++++ Extract provided ++++

Whisper
Whisper models are useful for converting audio files to text. The sample application audio-to-text describes how to run an inference application. This document describes how to build a service for a Whisper model.
Build model service
To build a Whisper model service container image from this directory,
podman build -t whisper:image .
or
make -f Makefile build
Download Whisper model
You can to download the model from HuggingFace. There are various Whisper models available which vary in size and can be found
here. We will be using the small model which is about 466 MB.
small
base.en
cd ../../models
curl -sLO <Download URL>
cd ../model_servers/whispercpp
Deploy Model Service
Deploy the LLM and volume mount the model of choice.
Here, we are mounting the ggml-small.bin model as downloaded from above.

++++ Recorded data ++++

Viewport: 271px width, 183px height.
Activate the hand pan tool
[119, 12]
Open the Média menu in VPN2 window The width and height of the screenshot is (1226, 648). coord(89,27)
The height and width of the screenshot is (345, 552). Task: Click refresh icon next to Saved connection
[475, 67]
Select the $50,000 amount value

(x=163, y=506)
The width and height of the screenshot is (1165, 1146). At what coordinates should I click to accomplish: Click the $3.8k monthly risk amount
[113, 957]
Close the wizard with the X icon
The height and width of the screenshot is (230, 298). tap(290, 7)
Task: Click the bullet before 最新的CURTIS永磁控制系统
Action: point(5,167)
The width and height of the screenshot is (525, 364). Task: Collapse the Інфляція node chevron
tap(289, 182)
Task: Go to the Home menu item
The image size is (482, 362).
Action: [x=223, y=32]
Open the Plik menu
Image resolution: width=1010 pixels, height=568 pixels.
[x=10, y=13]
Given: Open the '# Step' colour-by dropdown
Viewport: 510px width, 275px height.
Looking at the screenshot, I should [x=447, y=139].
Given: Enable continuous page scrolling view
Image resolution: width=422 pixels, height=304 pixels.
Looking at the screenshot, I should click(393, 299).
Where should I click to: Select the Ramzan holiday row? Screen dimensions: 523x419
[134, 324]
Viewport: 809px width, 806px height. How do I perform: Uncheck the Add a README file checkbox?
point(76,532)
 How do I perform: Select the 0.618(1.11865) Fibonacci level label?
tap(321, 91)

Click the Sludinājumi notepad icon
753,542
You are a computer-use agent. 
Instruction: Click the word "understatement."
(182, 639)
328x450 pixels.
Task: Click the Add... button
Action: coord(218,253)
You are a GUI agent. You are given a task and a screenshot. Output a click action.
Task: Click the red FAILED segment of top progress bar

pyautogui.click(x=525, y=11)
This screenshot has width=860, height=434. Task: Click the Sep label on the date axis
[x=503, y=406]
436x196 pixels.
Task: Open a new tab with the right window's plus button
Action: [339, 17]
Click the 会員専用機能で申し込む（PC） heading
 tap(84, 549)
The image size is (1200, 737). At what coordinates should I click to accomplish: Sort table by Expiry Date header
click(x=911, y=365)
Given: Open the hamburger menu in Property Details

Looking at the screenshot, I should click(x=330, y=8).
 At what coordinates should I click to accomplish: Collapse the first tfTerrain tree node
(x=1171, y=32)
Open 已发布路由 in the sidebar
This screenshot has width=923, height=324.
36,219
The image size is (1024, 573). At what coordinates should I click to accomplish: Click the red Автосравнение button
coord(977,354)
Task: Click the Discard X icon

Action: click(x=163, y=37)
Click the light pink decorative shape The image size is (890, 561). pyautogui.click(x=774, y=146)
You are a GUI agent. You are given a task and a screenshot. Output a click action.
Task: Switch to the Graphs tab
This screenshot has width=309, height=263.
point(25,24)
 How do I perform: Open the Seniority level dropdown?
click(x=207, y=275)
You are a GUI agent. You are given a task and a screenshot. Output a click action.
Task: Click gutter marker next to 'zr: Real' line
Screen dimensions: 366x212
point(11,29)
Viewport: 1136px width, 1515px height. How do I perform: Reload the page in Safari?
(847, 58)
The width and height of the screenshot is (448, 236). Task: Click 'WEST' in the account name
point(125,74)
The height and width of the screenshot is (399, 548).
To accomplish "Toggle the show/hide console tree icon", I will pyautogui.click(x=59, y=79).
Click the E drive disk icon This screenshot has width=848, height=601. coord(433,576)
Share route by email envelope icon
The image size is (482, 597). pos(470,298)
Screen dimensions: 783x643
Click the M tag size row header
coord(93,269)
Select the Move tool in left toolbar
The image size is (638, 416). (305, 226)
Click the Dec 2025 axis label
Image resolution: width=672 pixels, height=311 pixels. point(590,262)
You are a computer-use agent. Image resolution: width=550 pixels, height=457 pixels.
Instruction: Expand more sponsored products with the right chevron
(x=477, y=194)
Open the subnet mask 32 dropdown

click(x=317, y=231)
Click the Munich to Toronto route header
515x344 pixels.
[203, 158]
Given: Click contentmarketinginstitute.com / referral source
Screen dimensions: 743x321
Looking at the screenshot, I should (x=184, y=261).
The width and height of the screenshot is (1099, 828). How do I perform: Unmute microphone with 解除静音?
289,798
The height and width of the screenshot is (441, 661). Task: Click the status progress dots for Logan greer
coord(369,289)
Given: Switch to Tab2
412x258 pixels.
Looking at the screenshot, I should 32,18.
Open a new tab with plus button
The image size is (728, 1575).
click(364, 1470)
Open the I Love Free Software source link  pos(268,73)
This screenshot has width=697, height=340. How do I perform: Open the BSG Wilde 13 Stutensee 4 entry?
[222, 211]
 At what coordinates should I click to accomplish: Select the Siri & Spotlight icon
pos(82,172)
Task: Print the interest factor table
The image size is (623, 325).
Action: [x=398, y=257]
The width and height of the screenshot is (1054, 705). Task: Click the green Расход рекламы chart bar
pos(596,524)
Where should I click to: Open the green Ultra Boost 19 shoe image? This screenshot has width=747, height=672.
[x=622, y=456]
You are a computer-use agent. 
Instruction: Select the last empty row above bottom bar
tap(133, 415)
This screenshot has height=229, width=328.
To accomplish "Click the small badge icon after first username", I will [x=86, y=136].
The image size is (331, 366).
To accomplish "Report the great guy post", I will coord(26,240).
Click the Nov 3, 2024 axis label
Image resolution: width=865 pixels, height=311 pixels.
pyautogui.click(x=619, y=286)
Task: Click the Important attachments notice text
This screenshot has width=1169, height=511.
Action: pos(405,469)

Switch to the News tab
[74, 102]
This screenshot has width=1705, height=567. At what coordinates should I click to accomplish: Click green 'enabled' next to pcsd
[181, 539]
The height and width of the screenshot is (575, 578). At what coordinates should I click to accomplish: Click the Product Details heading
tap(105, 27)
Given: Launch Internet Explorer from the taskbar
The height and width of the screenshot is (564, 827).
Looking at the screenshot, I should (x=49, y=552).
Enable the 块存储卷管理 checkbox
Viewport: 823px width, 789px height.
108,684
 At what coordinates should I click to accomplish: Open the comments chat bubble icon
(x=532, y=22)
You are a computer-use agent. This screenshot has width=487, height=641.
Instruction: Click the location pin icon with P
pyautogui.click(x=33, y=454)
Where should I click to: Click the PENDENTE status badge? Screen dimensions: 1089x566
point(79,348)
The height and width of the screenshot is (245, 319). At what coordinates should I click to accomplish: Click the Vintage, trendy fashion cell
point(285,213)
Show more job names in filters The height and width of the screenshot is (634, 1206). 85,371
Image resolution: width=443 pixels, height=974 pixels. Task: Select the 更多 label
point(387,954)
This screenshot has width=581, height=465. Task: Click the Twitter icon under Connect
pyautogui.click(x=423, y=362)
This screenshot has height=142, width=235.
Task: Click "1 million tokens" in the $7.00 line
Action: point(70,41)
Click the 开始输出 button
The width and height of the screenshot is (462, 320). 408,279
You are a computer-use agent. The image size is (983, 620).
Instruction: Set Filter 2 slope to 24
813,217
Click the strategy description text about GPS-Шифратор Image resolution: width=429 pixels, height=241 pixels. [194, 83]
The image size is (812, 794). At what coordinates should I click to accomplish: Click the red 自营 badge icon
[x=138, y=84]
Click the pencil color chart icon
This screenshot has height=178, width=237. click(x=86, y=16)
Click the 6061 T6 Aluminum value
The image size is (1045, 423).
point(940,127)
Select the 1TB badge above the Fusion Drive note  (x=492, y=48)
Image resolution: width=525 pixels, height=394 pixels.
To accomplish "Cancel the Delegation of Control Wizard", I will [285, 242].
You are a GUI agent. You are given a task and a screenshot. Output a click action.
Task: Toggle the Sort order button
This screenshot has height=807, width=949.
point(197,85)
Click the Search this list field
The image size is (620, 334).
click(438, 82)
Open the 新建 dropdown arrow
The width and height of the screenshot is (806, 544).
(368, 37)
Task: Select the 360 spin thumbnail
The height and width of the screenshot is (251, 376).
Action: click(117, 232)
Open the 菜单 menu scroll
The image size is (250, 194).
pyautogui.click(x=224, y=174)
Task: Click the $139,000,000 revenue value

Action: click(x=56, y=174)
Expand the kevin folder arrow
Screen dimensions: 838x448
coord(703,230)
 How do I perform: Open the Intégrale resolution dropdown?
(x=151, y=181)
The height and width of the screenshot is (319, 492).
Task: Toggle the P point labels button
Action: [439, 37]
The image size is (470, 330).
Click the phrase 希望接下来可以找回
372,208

++++

Problem set >>
[1] According to the Whisper model service page, roughly how large is the small model that it uses?
[2] Please write the next part of the Whisper model service page, picking up after its final sentence.

Results in order >>
[1] About 466 MB.

[2]
# Note: the :Z may need to be omitted from the model volume mount if not running on Linux
podman run --rm -it \
-p 8001:8001 \
-v /local/path/to/locallm/models/ggml-small.bin:/models/ggml-small.bin:Z,ro \
-e HOST=0.0.0.0 \
-e MODEL_PATH=/models/ggml-small.bin \
-e PORT=8001 \
whisper:image
or using the make command:
make -f Makefile run
By default, a sample jfk.wav file is included in the whisper image. This can be used to test with.
The environment variable AUDIO_FILE, can be passed with your own audio file to override the default /app/jfk.wav file within the whisper image.